What the task requires » Each line below that includes the word "screenshot" is to be reported.
Start of Data for this exercise
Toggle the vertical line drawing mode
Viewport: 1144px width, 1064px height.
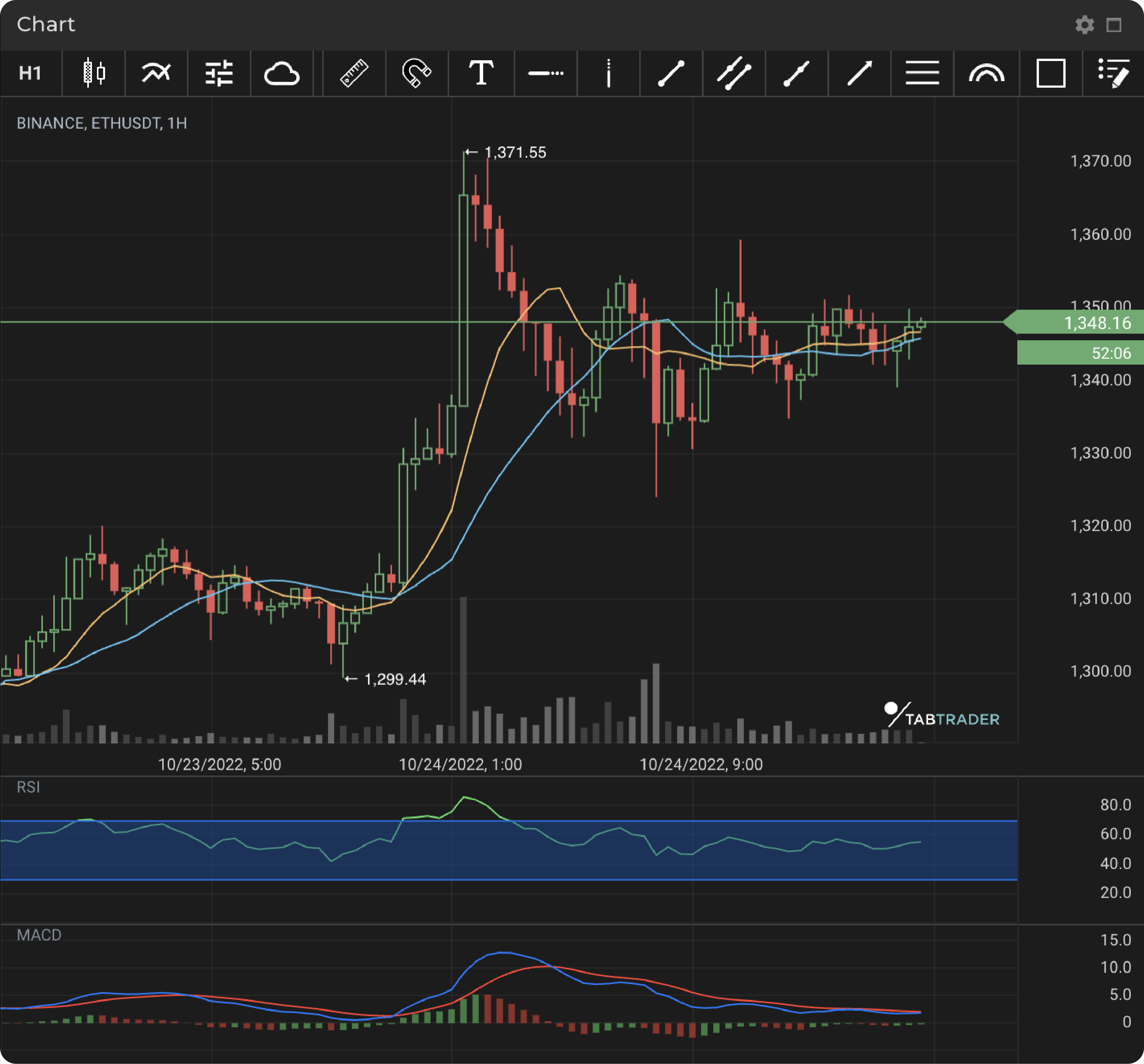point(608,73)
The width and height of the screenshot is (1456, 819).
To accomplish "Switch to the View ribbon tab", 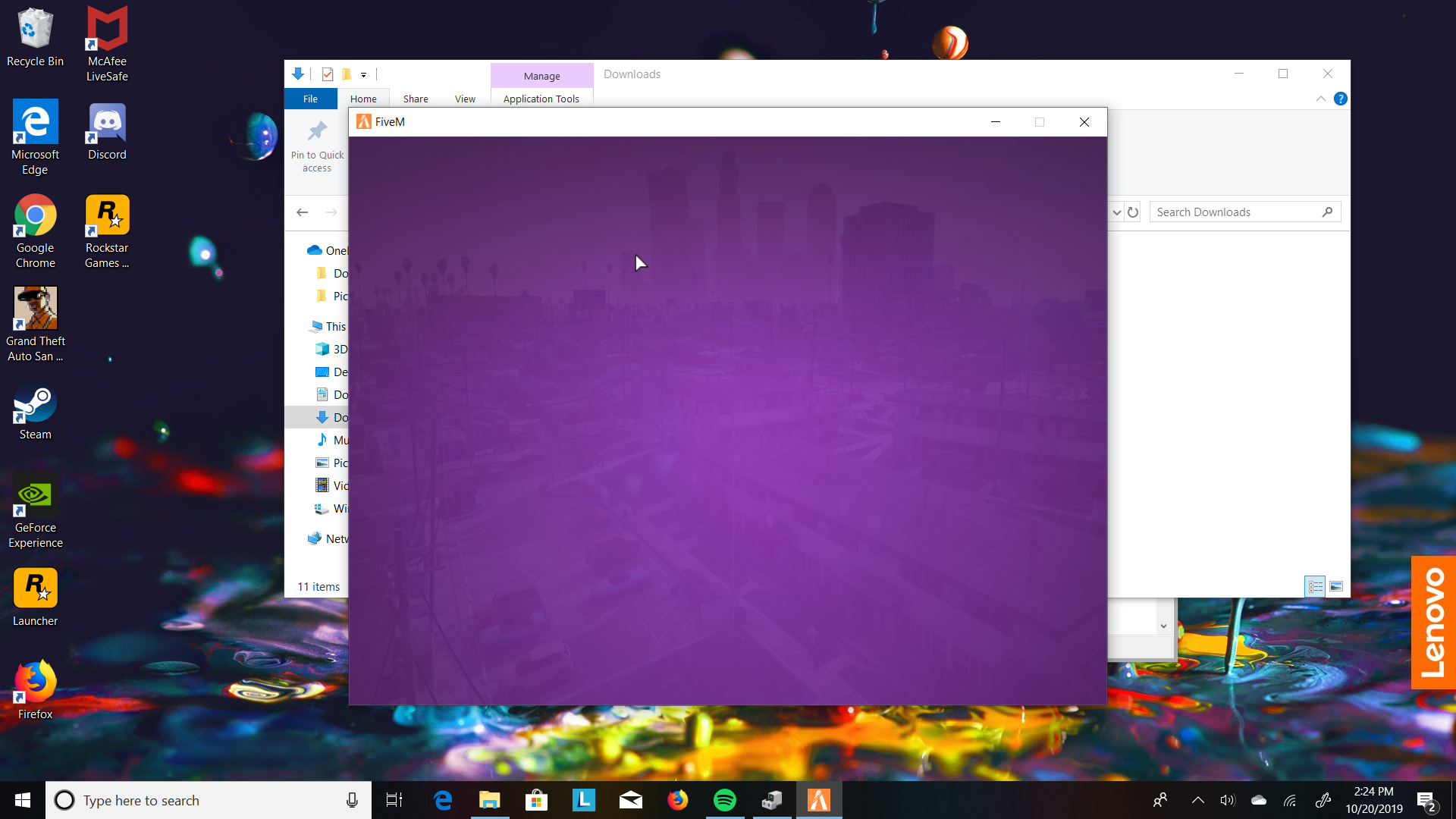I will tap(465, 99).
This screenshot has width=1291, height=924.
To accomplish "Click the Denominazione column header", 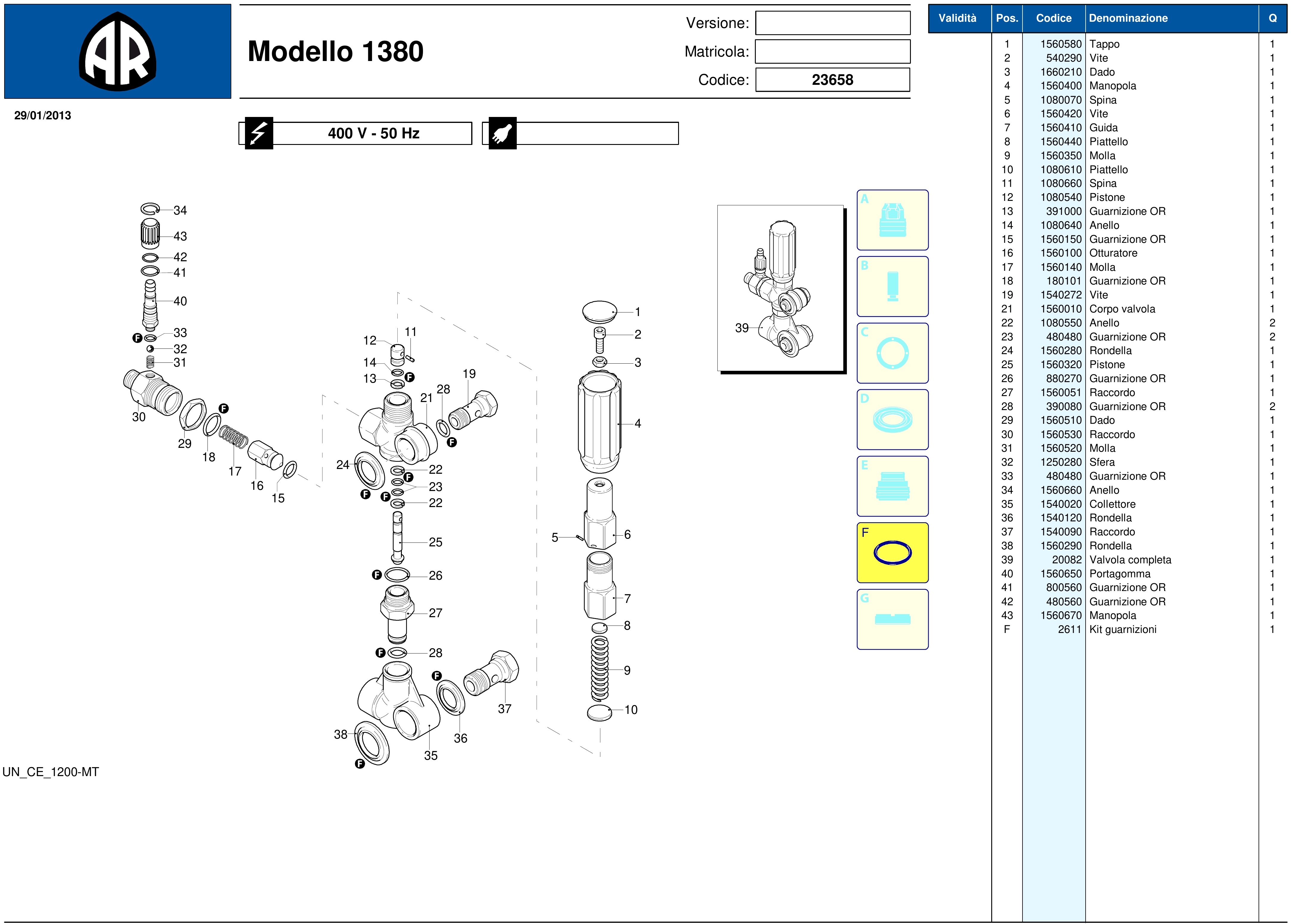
End of Data for this exercise
Response to this task »
The width and height of the screenshot is (1456, 819).
This screenshot has width=1291, height=924.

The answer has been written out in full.